Charif Benhelima
Regeneration
2024
Acrylic on polaroid 600 color instant film, with hand-painted passe-partout in artist frame
Frame 43,1 cm x 35,3 cm / Polaroid 11 x 9 cm
Sequence of 10 unique images
Out of stock
about this work
For the Kortrijk Triennale, Charif Benhelima created this photo sequence, where a series of photos are combined into one whole action. Benhelima took Polaroids of the same plant and reinterpreted it anew each time. By manually painting over the Polaroid, this image changes each time. Although the images strongly resemble each other, they are all completely unique.
The image sequence can be included in Benhelima’s long-running Ubiquitas series. In this series, exotic plants—‘foreign species’ that do not naturally occur in Belgium—are partially painted over. By painting over these images, Benhelima deliberately blurs the photographic context, making the images unrecognizable and interchangeable like fading memories.
In his Ubiquitas research, Benhelima confronts his own contradictory identities that have been part of his self-image since childhood. These are two ambivalent worlds that, after a long struggle, are finally beginning to tolerate each other.
about Charif Benhelima
Charif Benhelima’s photography explores themes of origin, identity, representation, and perception, often focusing on the feeling of being an outsider. His work reflects his personal background as the son of a Moroccan father and a Belgian mother. After his father’s deportation and his mother’s untimely death, Benhelima was placed in a children’s home and later fostered by various families in the rural countryside.
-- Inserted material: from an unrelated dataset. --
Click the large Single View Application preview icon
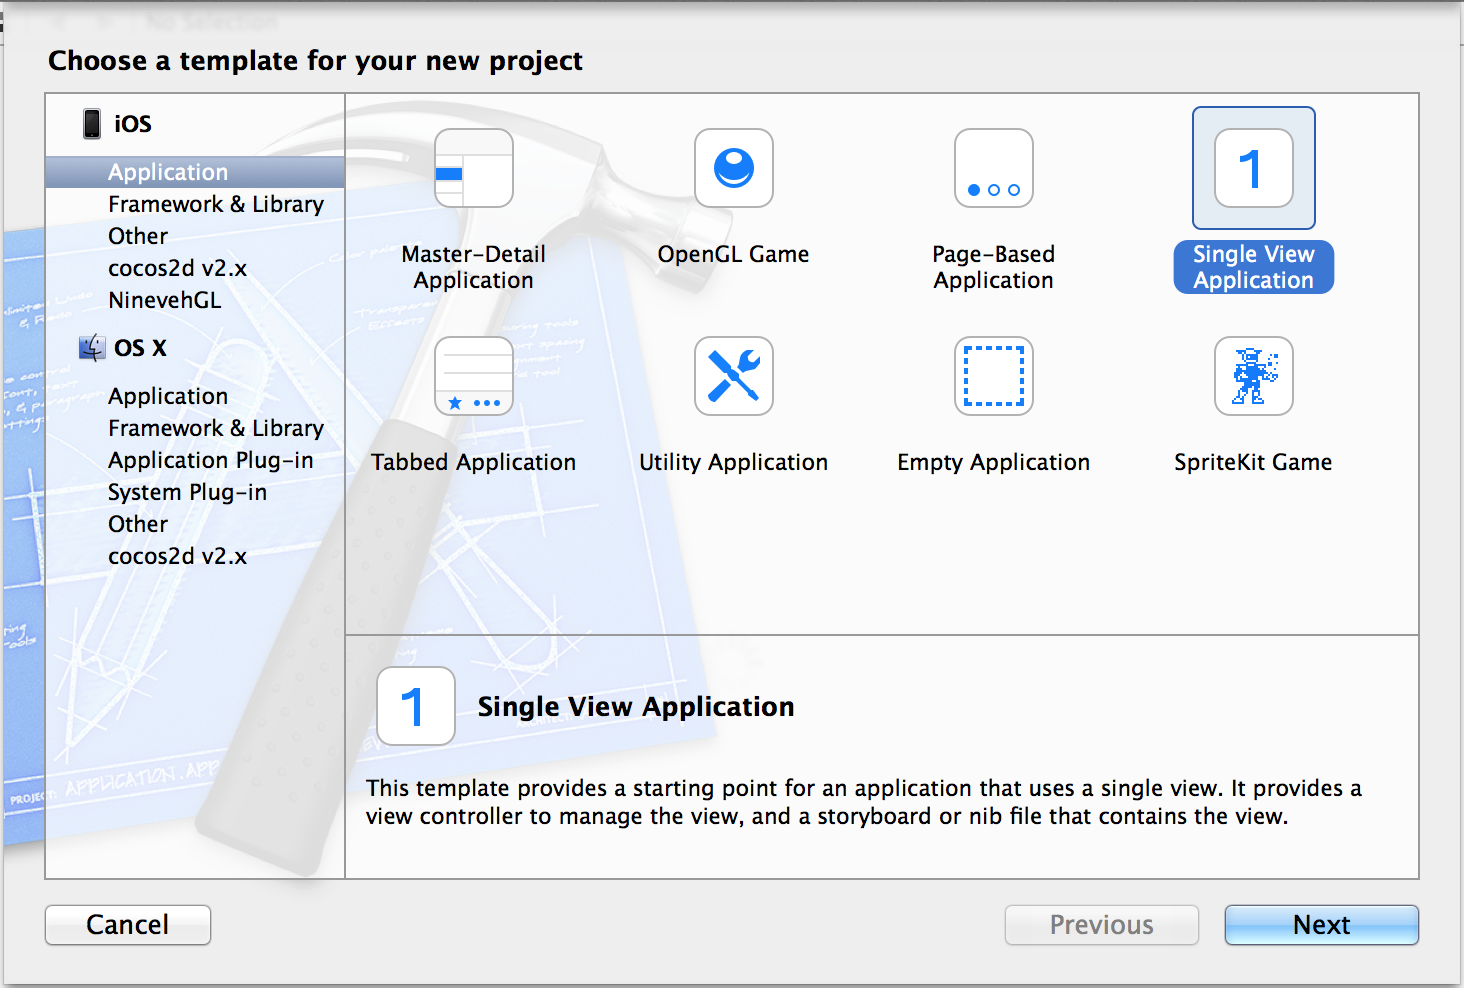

Benhelima’s work is organized into series. His first series, Welcome to Belgium, documents people on the margins of society: asylum seekers, illegal immigrants, homeless children, and an addicted mother in cities like Charleroi, Brussels, and Antwerp. These are classic black-and-white documentary photos shot in 35mm. Another series, Harlem on my mind: I was, I am, features Polaroid street views and portraits mainly from Harlem’s African-American community, whose experiences with racism and discrimination prompted Benhelima to confront his own identity.
Benhelima advanced his Polaroid experiments with his series Black-Out, where everyday objects like pigeons, basketballs, and rows of trees are heavily overexposed, yet still barely visible. In Roots, he applies the same technique to plants. Over the past 15 years, Polaroid 600 has become his main medium, known for its unique quality of being both sharp and blurry at the same time. This medium allows Benhelima to play a subtle pictorial game of revealing and concealing.